Additionally, you can create multiple management clusters, and deploy one or more replicas of the management server to each cluster. For more information, see High availability and disaster recovery.

In a production deployment, you typically want to avoid installing the management plane into a workload cluster that also runs a services mesh. Although Gloo Mesh Gateway remains fully functional when the management and agent components both run within the same cluster, you might have noisy neighbor concerns in which workload pods consume cluster resources and potentially constrain the management processes. This constraint on management processes can in turn affect other workload clusters that the management components oversee. However, you can prevent resource consumption issues by using Kubernetes best practices, such as node affinity, resource requests, and resource limits. Note that you must also ensure that you use the same name for the cluster during both the management plane installation and cluster registration.

Figure of a multicluster Gloo quick-start architecture, with a dedicated management cluster.

Management plane settings

Before you install the Gloo management plane into your management cluster, review the following options to help secure your installation. Each section details the benefits of the security option, and the necessary settings to specify in a Helm values file to use during your Helm installation.

check_circle

You can see all possible fields for the Helm chart by running the following command:

  helm show values gloo-platform/gloo-platform --version v2.4.16 > all-values.yaml

You can also review these fields in the Helm values documentation.

Certificate management

When you install Gloo Mesh Gateway by using meshctl or the instructions that are provided in the getting started guide, Gloo Mesh Gateway generates a self-signed root CA certificate and key that is used to generate the server TLS certificate for the Gloo management server. In addition, an intermediate CA certificate and key are generated that are used to sign client TLS certificates for every Gloo agent. For more information about the default setup, see Self-signed CAs with automatic client certificate rotation.

Using self-signed certificates and keys for the root CA and storing them on the management cluster is not a recommended security practice. The root CA certificate and key is very sensitive information, and, if compromised, can be used to issue certificates for all agents in a workload cluster. In a production-level setup you want to make sure that the root CA credentials are properly stored with your preferred PKI provider, such as AWS Private CA, Google Cloud CA, or Vault and that you use a certificate management tool, such as cert-manager to automate the issuing and renewing of certificates.
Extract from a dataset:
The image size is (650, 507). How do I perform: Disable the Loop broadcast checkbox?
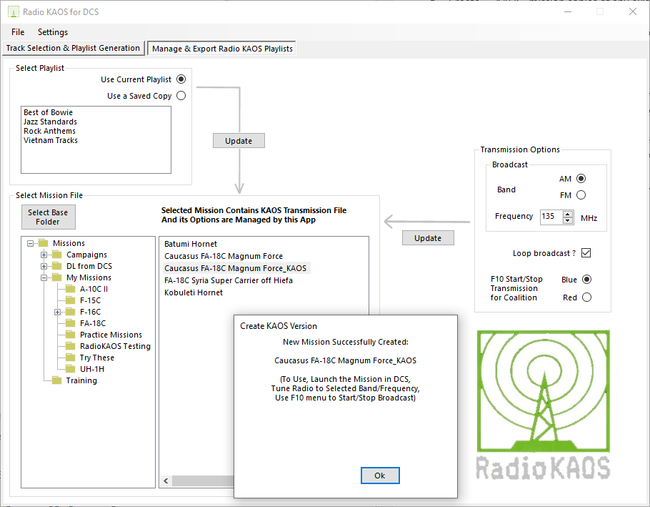click(x=586, y=253)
Use the following links to learn about your setup options in production:

Overrides for default components

In some cases, you might need to modify the default deployment or service for the Gloo Mesh Gateway components, such as the management server or agent. To do so, you can configure the deploymentOverrides and serviceOverrides settings for each component in your Helm values file. Then, you can upgrade your Gloo Mesh Gateway installation to apply these new settings. Keep in mind that the component might be restarted in order to apply the new settings.

For settings that are key-value dictionaries, the overrides replace any existing keys in the default template. If the overrides do not match any existing keys, then the override values are added to the existing values, such as the following example.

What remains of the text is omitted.